Diliana (first name for the sake of anonymity) experienced the knife attack that took place at the Gare du Midi last Tuesday around 9:45 a.m. She is still traumatized by the events that unfolded before her eyes. And for good reason, the 22-year-old young woman worked in the store in which the attacker entered to obtain his knife. Barely a day later, three police officers went to his store to return the weapon, still stained with blood. It is still the voice trembling with emotion that Diliana insisted on giving us her testimony by pressing the orange button.
Diliana (first name for the sake of anonymity), 22, is employed full-time in a store within the Gare du Midi in Brussels. She was present at the scene Tuesday morning during the knife fight which broke out in the middle of rush hour at the stationresulting in a slight injury: “I still have the image of this man who was prowling around the store, and of his look, when he returned to take this knife. At the time, we all really wondered if it was our last day of life. The exchange of glances lasted a few seconds, but for us it was an eternity.”
The next day, around 5:30 p.m., the young woman was on duty when three police officers entered the store: “They looked worried, a little embarrassed by the situation. I felt something was wrong. They were clearly not there to buy cakes or salads.”
And Diliana’s instinct doesn’t lie, since as soon as she enters, the three police officers hand her a plastic bag: “That’s when they told me that the magistrate had ordered them to return the weapon that had been used in the attack. The moment they handed it to us, we all relived the scene. I clearly had a stroke in the heart and a dry throat. The police were talking to me and I was just frozen. I had a blur in my head where I thought back to the day when the facts took place.
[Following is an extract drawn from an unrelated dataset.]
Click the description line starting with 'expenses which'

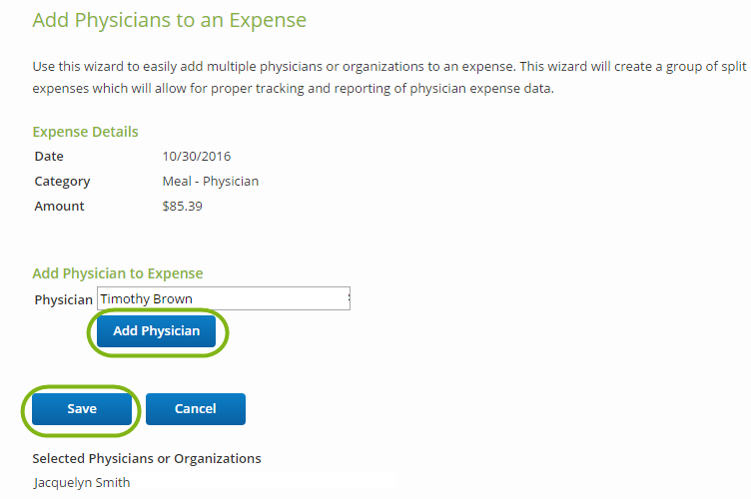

Very quickly, the shock gave way to anger: “For me, this is unacceptable. There were still traces of blood on the knife. It’s not like I’m going to wash it down and reuse it to make sandwiches for our customers.”
Diliana then decides to call her manager to make the appropriate decision: “He was of the exact same opinion as me. It’s inhuman to ask us to accept that. I told them that they made us relive the scene by returning the weapon to us in this way. But we obviously had no choice.”
And the team is not at the end of its surprises: “We were forbidden to take back the bag from the laboratory. We therefore had to take the knife, by hand, and place it in a packaging from the store. I made the decision to hide the package in the storeroom so that it wouldn’t be seen. It is true that it is a butcher’s knife, which costs between 70 and 100 euros. But that’s no reason to keep it even following what happened.”
A decision made under the influence of emotion, while waiting for his manager to arrive, to find a solution: “When my manager arrived the next morning, he took the knife and threw it outside the station, in a place where the weapon was not likely to be recovered. We didn’t know what to do with it. I don’t understand why it’s up to us to find a solution to get rid of it.”
For the criminal lawyer, Xavier Van Der Smissen, nothing surprising in the procedure: “It is common practice to return the weapon that was used in an assault to its original owner. If all the analyzes and samples have been taken, it is useless for the prosecution to keep this kind of element.”
It is no less difficult to live with. For Diliana, the attack will have changed her daily life forever: “QWhen you work at the Gare du Midi, you see everything and anything. But since this story of the knife, we are all in anguish. I see in the eyes of my colleagues that they are worried. They are all now followed by psychologists. It is not like it used to be. As soon as we meet, we talk regarding it once more. We became more stressed, more suspicious. We have a trauma. When I go to bed at night, I think regarding it and it runs through my head.”